→ Written problem:
Convert every line of the records below into a JSON list of strings, one string per line, omitting blank lines.

++++++++

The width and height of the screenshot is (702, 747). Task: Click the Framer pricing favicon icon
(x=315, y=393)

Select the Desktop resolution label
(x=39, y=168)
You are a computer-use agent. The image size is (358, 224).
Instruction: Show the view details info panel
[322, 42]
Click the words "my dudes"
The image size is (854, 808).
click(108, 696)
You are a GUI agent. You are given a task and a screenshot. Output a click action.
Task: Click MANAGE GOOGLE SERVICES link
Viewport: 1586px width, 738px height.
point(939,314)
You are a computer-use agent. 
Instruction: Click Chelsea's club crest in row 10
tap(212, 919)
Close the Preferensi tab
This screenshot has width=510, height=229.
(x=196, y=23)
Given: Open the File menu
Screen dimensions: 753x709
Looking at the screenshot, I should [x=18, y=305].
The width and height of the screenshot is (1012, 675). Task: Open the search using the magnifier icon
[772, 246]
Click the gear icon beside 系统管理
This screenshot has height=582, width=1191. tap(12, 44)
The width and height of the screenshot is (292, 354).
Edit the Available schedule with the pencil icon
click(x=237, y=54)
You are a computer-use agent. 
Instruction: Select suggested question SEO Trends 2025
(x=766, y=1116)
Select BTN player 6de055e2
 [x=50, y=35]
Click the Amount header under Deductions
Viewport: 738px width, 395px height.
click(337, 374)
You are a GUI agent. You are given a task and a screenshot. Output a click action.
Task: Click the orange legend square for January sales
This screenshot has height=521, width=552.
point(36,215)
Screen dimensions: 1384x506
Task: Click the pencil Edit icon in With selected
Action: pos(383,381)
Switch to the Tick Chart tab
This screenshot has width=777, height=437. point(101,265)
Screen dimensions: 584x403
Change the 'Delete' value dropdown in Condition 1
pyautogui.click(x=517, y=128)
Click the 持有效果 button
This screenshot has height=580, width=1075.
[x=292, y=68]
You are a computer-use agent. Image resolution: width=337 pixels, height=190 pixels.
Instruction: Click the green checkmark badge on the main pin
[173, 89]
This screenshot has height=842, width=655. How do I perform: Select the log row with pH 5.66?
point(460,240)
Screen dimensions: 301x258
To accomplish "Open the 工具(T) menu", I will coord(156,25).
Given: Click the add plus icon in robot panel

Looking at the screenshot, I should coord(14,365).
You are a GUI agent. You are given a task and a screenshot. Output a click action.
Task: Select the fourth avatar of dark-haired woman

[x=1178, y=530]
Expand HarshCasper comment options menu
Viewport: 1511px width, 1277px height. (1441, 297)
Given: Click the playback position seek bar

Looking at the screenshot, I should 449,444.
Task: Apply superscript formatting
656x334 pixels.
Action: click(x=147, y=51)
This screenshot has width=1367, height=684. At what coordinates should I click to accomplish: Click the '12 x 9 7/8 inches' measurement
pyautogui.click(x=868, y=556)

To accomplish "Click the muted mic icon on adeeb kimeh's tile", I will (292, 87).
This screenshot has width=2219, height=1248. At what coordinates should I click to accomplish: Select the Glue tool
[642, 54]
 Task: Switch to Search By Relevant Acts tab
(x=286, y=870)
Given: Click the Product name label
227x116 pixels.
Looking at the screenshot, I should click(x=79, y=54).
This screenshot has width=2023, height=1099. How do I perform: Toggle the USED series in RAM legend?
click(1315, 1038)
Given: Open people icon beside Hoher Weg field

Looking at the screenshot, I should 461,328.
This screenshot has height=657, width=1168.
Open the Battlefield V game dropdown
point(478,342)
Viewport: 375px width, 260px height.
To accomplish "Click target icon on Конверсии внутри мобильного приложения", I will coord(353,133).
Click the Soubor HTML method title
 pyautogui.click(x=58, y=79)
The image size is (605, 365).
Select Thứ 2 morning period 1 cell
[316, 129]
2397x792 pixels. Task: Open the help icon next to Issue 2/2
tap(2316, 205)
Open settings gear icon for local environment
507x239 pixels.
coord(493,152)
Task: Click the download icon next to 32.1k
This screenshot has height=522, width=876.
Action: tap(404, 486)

++++++++

→ Full answer:
[
  "The width and height of the screenshot is (702, 747). Task: Click the Framer pricing favicon icon",
  "(x=315, y=393)",
  "Select the Desktop resolution label",
  "(x=39, y=168)",
  "You are a computer-use agent. The image size is (358, 224).",
  "Instruction: Show the view details info panel",
  "[322, 42]",
  "Click the words \"my dudes\"",
  "The image size is (854, 808).",
  "click(108, 696)",
  "You are a GUI agent. You are given a task and a screenshot. Output a click action.",
  "Task: Click MANAGE GOOGLE SERVICES link",
  "Viewport: 1586px width, 738px height.",
  "point(939,314)",
  "You are a computer-use agent. ",
  "Instruction: Click Chelsea's club crest in row 10",
  "tap(212, 919)",
  "Close the Preferensi tab",
  "This screenshot has width=510, height=229.",
  "(x=196, y=23)",
  "Given: Open the File menu",
  "Screen dimensions: 753x709",
  "Looking at the screenshot, I should [x=18, y=305].",
  "The width and height of the screenshot is (1012, 675). Task: Open the search using the magnifier icon",
  "[772, 246]",
  "Click the gear icon beside 系统管理",
  "This screenshot has height=582, width=1191. tap(12, 44)",
  "The width and height of the screenshot is (292, 354).",
  "Edit the Available schedule with the pencil icon",
  "click(x=237, y=54)",
  "You are a computer-use agent. ",
  "Instruction: Select suggested question SEO Trends 2025",
  "(x=766, y=1116)",
  "Select BTN player 6de055e2",
  " [x=50, y=35]",
  "Click the Amount header under Deductions",
  "Viewport: 738px width, 395px height.",
  "click(337, 374)",
  "You are a GUI agent. You are given a task and a screenshot. Output a click action.",
  "Task: Click the orange legend square for January sales",
  "This screenshot has height=521, width=552.",
  "point(36,215)",
  "Screen dimensions: 1384x506",
  "Task: Click the pencil Edit icon in With selected",
  "Action: pos(383,381)",
  "Switch to the Tick Chart tab",
  "This screenshot has width=777, height=437. point(101,265)",
  "Screen dimensions: 584x403",
  "Change the 'Delete' value dropdown in Condition 1",
  "pyautogui.click(x=517, y=128)",
  "Click the 持有效果 button",
  "This screenshot has height=580, width=1075.",
  "[x=292, y=68]",
  "You are a computer-use agent. Image resolution: width=337 pixels, height=190 pixels.",
  "Instruction: Click the green checkmark badge on the main pin",
  "[173, 89]",
  "This screenshot has height=842, width=655. How do I perform: Select the log row with pH 5.66?",
  "point(460,240)",
  "Screen dimensions: 301x258",
  "To accomplish \"Open the 工具(T) menu\", I will coord(156,25).",
  "Given: Click the add plus icon in robot panel",
  "Looking at the screenshot, I should coord(14,365).",
  "You are a GUI agent. You are given a task and a screenshot. Output a click action.",
  "Task: Select the fourth avatar of dark-haired woman",
  "[x=1178, y=530]",
  "Expand HarshCasper comment options menu",
  "Viewport: 1511px width, 1277px height. (1441, 297)",
  "Given: Click the playback position seek bar",
  "Looking at the screenshot, I should 449,444.",
  "Task: Apply superscript formatting",
  "656x334 pixels.",
  "Action: click(x=147, y=51)",
  "This screenshot has width=1367, height=684. At what coordinates should I click to accomplish: Click the '12 x 9 7/8 inches' measurement",
  "pyautogui.click(x=868, y=556)",
  "To accomplish \"Click the muted mic icon on adeeb kimeh's tile\", I will (292, 87).",
  "This screenshot has width=2219, height=1248. At what coordinates should I click to accomplish: Select the Glue tool",
  "[642, 54]",
  " Task: Switch to Search By Relevant Acts tab",
  "(x=286, y=870)",
  "Given: Click the Product name label",
  "227x116 pixels.",
  "Looking at the screenshot, I should click(x=79, y=54).",
  "This screenshot has width=2023, height=1099. How do I perform: Toggle the USED series in RAM legend?",
  "click(1315, 1038)",
  "Given: Open people icon beside Hoher Weg field",
  "Looking at the screenshot, I should 461,328.",
  "This screenshot has height=657, width=1168.",
  "Open the Battlefield V game dropdown",
  "point(478,342)",
  "Viewport: 375px width, 260px height.",
  "To accomplish \"Click target icon on Конверсии внутри мобильного приложения\", I will coord(353,133).",
  "Click the Soubor HTML method title",
  " pyautogui.click(x=58, y=79)",
  "The image size is (605, 365).",
  "Select Thứ 2 morning period 1 cell",
  "[316, 129]",
  "2397x792 pixels. Task: Open the help icon next to Issue 2/2",
  "tap(2316, 205)",
  "Open settings gear icon for local environment",
  "507x239 pixels.",
  "coord(493,152)",
  "Task: Click the download icon next to 32.1k",
  "This screenshot has height=522, width=876.",
  "Action: tap(404, 486)"
]